Since returning I have been brought back into the reality of juggling work, teaching, being a father and a husband whilst grabbing snippets to reflect on the amazing experience I have had. The time and space to think, look, observe, record and just absorb has been wonderfully refreshing and personally shifting. I have flashbacks - vivid scenes of places I visited on the fellowship, some stills and some moving images. I want to get into the thirty + DVD's of data - images and films - to start filtering, re-experiencing, contextualising and responding creatively to what I have seen. At the moment I'm struggling to find the space to do this. Since returning I have been very fortunate to be proposed and offered new projects and possibilities which are exciting developments of the MSSP fellowship and new ventures - work must go on and deadlines must be met, money earnt.

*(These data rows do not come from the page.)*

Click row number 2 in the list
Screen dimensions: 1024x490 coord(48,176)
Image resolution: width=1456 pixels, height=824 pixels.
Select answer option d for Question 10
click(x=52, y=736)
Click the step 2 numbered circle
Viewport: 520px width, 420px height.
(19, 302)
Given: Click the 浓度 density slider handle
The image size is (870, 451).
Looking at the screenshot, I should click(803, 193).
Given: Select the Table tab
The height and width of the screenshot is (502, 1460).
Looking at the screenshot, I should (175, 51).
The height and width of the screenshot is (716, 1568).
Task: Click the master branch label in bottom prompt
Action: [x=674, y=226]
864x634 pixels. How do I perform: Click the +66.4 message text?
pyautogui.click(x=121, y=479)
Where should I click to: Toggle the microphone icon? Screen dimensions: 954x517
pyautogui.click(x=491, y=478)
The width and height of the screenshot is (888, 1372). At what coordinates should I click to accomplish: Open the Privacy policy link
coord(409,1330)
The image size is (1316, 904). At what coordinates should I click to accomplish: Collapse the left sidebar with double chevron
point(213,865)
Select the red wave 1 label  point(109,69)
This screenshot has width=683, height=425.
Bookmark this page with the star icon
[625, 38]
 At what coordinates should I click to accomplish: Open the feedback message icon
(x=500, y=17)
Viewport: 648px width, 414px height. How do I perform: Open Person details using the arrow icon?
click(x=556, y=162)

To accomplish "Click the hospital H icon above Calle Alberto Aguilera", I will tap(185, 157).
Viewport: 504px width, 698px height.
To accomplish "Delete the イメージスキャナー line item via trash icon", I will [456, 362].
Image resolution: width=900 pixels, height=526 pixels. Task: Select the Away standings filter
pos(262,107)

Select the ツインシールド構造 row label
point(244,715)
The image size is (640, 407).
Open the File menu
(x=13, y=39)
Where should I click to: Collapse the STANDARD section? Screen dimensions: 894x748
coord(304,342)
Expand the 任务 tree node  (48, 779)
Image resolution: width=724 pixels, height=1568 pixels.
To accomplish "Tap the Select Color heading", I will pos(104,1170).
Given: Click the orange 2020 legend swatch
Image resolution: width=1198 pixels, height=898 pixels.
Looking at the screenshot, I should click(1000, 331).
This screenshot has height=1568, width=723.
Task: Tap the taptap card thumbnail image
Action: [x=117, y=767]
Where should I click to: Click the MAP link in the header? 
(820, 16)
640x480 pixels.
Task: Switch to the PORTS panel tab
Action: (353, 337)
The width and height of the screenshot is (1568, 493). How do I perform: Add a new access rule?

I've started to 'Backfill" the blog, adding images, text and films on the days I hadn't covered ( resizing the photos and selecting through them was taking lots of time whilst away and I thought it better to be out looking rather than sitting in front of a computer). I'm sorting through the imagery, the books and papers as well as the collections of objects I brought / sent back from both Bangladesh and Gujarat, picking out things. The flashbacks and thoughts I have, get noted down in my sketchbook and  we've cooked and eaten food I experienced on my travels. All aspects of filtering and evaluating what may have the potential for further development.
I have enjoyed the photography, - it became a new tool, something I hadn't used much in my work and I have been looking at other photographers and there work in a very different way, even looking at possible routes of study in the subject. I started to explore the weaving the bamboo baskets and fans. The metal baskets and textiles are displayed in my studio space and around the house, helping me make connections and promting ideas and memories. I tried cutting fine strips of steel to use to weave a basket and explore how the metal basket from Bangladesh was made - just to try to reproduce it - to understand how the material might work. Unfortunately the guillotine couldn't cope with such fine strips and they buckled and bent. I need to explore other ways of getting thin strips of metal cut without them folding or twisting.... laser/ water-jet cutting? rolling wire?

I decided to use some of the raw cotton paper from the Ghandi Ashram factory to undertake some tests in weaving too. decided to laser cut the strips out, and spent some time testing out different widths and settings on the laser - whilst they were cutting the patterns looked like the rows of rice drying at the rice mills in Bangladesh.